Bir keresinde bana arabadayken musallat oldu. Park edilmiş bir arabaya çarptım. Dava edildim. Cidden bu hiç adil değil. Bu benim hatam değildi. Ağrı vurunca gözüm sulanıyor ve burnum akıyor. Göremiyorum. Tek hissettiğim gözümü çıkartmaya çalışan bıçak gibi saplanan öfkeli bir acı. Bir kere de işteyken başıma geldi. Çığlık attım. Herkes deli olduğumu düşündü. Bir kere normalin dışında bir şey yapmam deli damgası yemem için tüm gereken şeydi. 

Kimse anlamıyor. Uyuyamıyorum. Çalışamıyorum. Araba süremiyorum. Sadece o şeytanın saldırıya geçmesini bekliyorum.

İlaçları denedim. Gerçekten. Bana anlattıkları her şeyi yaptım. Ağrı kesici ilaçları, nöbet ilaçlarını, yogayı, meditasyonu, her şeyi. Uyuşturucuları denedim. Hepsini, gerçekten. Marijuana, Percocet, ve hatta eroin denedim. Şeytanım uyuşturuculara gülüyor sadece. Yakalandım. Percocet ile yakalanadım. Ebeveynlerim bir suçlu olduğumu düşünüyor. Bu benim suçum değil. Şeytanın suçu. Her zaman şeytanın suçu. Acı acı bağırıyor.

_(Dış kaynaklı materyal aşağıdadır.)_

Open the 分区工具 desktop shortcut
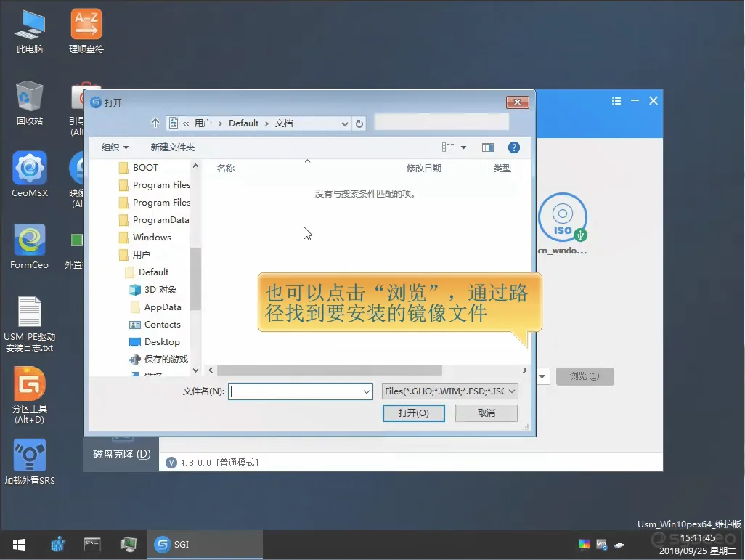 (x=30, y=384)
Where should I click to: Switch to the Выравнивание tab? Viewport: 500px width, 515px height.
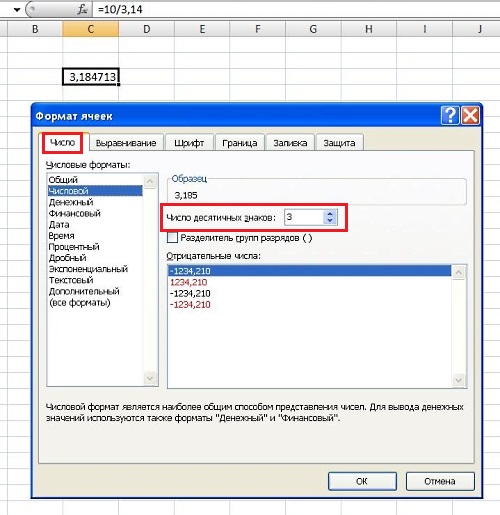(126, 143)
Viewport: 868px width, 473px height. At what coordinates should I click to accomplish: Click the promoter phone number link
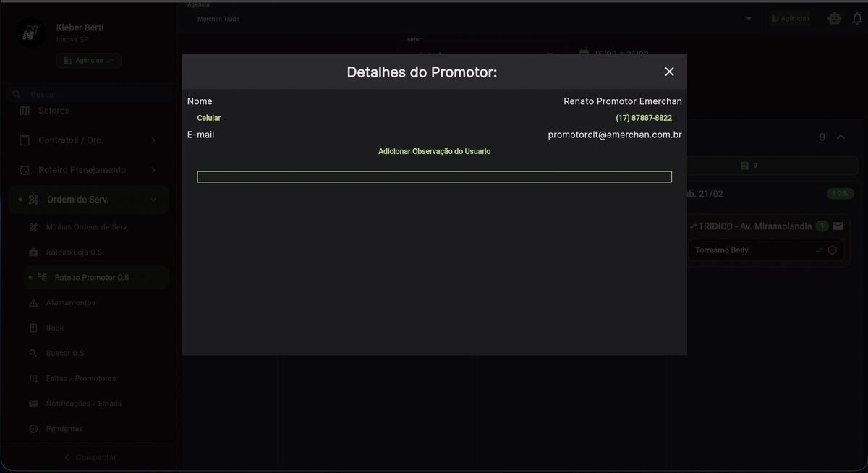click(643, 118)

Geliyor. Ne zaman bilmiyorum. Nerede bilmiyorum. Ama daima geri geliyor. Beklemek bıçak gibi saplanmasından her zaman daha kötü. Tüm gün sadece bekliyorum. O küçük şeytanı bekliyorum. Bazen geliyor. Bazen gelmiyor. Bence bana sadece gülüyor. 

Bu adil değil! Ben bunu istemedim. Doktorun biri bunun bir buz kıracağı baş ağrısı olduğunu söyledi. Evet, öyle hissettiriyor. Buz kıracaklı bir şeytan. Bana bıçak  saplayan bir şeytan. Ondan nefret ediyorum. 

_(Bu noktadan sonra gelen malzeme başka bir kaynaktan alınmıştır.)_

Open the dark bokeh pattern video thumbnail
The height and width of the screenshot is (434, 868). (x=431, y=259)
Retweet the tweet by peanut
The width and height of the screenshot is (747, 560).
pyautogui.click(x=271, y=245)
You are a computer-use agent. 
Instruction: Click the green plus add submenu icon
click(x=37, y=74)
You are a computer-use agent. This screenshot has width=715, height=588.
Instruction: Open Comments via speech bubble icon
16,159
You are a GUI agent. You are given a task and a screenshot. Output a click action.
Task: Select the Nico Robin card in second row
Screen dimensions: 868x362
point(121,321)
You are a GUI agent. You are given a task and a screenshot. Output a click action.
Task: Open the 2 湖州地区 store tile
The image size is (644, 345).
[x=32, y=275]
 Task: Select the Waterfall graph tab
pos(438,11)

Ben de onu bıçaklayacabileceğimi düşünmüştüm. Savaşmadan gitmek istemedim, bilirsiniz ya. Bu yüzden kendi buz kıracağımı aldım. Kendi buz kıracağımı aldım ve gözümü çıkardım. Düşünebiliyor musunuz? Kendi gözünü çıkarmayı? Ama bir faydası olmadı. Bir faydası olmadı. Başka ne yapabilirim bilmiyorum. İntihar mı? Belki. Ama belki o küçük şeytana yeni bir ev bularak ondan kurtulabilirim. Belki başka birini sever. Belki başka birine gider. Ve ben özgür olurum. Hayatımı geri alırım. Biliyorum bu adil değil. Ama bunu yaşamak zorunda olmam hiç adil değil. Hiç adil değil.

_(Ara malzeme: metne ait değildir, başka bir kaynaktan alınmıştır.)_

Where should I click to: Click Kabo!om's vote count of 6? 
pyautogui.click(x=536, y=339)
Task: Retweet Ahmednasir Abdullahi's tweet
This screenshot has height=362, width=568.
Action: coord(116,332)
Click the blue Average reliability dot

Belki biri gözünde bir buz kıracağı hissetse anlar. Belki şeytan ona gider. Her neyse. İşte bu yüzden buradasın. Çok üzgünüm cidden çok üzgünüm. Ama başka ne yapacağımı bilmiyorum. 

Lütfen çırpınmayı bırak. Bu sadece işleri kötüleştiriyor.